[SOURCE INFORMATION]

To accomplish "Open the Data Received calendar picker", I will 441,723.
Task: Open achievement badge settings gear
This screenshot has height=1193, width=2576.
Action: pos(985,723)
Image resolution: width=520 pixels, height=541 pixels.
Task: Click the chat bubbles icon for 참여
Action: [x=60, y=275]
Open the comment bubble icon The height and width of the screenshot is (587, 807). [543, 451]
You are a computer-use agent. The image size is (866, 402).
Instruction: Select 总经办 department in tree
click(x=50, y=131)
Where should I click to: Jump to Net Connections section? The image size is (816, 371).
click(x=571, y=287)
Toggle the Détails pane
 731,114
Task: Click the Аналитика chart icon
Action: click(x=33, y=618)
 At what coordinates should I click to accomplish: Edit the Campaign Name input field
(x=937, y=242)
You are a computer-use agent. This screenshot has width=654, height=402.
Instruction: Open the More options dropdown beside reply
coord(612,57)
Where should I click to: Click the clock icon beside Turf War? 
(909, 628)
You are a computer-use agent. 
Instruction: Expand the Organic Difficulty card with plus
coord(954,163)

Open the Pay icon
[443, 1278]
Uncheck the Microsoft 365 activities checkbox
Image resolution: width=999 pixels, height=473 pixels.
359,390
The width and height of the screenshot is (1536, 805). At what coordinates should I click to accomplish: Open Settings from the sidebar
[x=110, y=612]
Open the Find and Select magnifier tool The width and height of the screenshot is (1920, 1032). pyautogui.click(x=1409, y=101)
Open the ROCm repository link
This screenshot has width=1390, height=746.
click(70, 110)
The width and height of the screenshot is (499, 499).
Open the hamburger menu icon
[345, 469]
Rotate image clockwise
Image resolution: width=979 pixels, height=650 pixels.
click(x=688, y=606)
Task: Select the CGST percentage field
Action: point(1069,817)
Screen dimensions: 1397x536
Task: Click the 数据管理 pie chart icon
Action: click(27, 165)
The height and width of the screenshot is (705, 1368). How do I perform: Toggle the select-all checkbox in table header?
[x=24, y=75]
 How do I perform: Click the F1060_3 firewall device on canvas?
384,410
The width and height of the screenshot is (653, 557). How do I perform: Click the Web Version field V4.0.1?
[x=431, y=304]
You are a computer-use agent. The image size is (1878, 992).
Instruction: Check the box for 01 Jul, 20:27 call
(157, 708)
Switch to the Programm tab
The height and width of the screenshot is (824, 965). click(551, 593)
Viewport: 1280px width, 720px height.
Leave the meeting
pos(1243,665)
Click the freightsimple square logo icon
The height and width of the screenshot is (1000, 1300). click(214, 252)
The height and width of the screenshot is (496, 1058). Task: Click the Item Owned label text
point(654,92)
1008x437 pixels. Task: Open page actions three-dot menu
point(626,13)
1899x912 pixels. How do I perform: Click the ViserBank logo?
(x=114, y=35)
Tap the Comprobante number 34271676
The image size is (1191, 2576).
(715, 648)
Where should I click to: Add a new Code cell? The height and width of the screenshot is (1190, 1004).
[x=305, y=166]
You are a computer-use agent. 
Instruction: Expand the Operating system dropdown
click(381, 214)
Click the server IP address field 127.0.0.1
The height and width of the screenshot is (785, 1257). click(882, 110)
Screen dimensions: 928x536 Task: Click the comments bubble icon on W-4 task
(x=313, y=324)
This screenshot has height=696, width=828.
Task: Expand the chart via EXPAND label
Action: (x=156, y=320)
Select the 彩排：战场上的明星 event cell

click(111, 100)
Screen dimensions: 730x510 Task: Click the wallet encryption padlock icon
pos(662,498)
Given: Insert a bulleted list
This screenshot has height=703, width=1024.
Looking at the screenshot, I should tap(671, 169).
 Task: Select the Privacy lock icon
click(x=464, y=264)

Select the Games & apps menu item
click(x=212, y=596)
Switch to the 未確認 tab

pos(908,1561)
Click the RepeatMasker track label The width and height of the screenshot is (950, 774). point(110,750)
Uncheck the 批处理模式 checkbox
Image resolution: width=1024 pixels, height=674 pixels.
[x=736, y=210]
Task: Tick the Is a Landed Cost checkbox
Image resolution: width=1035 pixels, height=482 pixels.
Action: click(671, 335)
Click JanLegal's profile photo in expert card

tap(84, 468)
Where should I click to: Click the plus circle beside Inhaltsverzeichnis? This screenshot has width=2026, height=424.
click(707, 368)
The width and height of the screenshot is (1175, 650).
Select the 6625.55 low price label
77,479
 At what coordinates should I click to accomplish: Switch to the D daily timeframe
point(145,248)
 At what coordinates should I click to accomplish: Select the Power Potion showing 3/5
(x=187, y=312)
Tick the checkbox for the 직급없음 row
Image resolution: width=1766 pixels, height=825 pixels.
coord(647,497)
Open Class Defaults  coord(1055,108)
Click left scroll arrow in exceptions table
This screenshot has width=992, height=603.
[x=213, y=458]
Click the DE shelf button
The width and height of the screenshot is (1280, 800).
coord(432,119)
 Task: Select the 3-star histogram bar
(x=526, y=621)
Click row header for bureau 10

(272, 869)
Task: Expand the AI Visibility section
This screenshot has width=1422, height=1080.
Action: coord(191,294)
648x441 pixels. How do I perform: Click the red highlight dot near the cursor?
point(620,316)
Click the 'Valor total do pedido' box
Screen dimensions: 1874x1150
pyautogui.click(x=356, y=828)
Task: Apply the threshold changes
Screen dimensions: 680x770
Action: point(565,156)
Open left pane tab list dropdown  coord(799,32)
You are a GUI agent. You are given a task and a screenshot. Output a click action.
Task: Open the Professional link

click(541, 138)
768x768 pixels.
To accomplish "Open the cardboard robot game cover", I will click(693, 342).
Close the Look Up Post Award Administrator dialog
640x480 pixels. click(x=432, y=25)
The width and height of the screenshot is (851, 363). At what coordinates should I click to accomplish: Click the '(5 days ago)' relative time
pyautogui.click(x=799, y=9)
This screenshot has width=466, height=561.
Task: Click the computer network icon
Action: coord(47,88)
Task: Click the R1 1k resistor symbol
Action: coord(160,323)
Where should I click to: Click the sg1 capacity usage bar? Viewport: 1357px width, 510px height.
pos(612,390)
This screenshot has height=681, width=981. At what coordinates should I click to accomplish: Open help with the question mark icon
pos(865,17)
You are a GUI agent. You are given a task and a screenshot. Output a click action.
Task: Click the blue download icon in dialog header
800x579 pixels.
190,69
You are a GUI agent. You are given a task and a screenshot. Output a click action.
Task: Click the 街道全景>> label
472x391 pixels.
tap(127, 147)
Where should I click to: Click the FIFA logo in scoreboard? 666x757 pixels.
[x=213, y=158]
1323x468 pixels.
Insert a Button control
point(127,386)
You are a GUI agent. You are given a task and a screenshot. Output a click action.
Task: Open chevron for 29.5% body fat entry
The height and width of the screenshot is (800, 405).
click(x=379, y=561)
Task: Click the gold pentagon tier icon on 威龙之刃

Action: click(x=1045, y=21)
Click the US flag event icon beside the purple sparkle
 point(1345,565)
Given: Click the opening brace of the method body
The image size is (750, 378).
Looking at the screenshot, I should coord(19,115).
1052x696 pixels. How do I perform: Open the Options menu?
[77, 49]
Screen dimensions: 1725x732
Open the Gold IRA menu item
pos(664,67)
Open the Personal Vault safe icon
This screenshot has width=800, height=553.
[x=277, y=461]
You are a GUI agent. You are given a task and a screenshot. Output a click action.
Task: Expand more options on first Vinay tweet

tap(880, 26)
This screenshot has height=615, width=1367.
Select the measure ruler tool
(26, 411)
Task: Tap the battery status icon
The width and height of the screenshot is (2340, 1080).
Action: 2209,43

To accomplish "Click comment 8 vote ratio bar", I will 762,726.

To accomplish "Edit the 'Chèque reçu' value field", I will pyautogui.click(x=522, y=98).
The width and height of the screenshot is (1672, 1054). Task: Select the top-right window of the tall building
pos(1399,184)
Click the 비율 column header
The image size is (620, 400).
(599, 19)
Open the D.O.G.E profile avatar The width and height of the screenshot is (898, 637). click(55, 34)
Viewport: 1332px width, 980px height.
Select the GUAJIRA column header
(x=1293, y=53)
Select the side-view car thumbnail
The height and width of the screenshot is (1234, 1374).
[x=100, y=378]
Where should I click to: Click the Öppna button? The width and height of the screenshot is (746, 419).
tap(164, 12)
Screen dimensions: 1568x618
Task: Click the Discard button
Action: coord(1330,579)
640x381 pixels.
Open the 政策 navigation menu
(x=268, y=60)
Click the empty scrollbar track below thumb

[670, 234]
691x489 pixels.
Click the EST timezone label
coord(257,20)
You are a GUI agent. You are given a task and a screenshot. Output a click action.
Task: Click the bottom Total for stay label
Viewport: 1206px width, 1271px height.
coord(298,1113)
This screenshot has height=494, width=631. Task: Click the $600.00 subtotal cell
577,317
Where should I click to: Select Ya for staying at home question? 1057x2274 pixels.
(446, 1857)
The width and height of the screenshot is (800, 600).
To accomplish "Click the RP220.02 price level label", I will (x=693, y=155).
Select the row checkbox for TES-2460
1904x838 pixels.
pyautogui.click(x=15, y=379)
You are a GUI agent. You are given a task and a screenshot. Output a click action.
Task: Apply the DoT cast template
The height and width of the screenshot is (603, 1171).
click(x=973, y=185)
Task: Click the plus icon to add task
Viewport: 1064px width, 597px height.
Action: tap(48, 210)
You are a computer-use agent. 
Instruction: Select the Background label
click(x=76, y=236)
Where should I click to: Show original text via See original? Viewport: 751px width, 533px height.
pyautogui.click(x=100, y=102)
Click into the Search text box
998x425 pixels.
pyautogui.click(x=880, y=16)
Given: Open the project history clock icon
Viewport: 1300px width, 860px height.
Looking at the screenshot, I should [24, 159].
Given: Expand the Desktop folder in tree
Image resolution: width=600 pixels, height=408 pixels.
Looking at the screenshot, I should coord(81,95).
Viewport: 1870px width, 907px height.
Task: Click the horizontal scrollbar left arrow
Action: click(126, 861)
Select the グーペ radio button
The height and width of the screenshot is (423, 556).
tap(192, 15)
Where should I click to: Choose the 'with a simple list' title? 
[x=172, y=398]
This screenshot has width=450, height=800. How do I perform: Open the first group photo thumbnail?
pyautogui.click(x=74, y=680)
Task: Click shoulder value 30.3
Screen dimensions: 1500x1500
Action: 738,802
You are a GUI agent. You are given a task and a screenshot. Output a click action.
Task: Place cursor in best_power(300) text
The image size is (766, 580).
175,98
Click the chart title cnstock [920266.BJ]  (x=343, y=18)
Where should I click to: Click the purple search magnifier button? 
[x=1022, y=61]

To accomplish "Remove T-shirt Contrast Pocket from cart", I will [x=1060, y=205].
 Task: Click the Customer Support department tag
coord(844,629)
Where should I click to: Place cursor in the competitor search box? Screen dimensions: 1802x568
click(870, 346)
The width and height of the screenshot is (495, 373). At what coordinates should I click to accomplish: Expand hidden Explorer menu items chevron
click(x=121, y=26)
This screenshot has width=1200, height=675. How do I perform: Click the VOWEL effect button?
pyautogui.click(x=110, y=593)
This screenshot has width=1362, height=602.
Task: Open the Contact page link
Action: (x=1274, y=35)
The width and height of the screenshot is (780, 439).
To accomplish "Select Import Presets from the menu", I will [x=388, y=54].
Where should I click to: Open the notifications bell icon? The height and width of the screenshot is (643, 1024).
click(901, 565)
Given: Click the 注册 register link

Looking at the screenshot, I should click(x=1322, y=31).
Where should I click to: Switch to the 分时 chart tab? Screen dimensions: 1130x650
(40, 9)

[/SOURCE INFORMATION]

WHAT NEEDS TO BE DONE |
Scan the data for lines containing "body" and copy all of them.

WRITTEN RESPONSE |
Task: Open chevron for 29.5% body fat entry
Given: Click the opening brace of the method body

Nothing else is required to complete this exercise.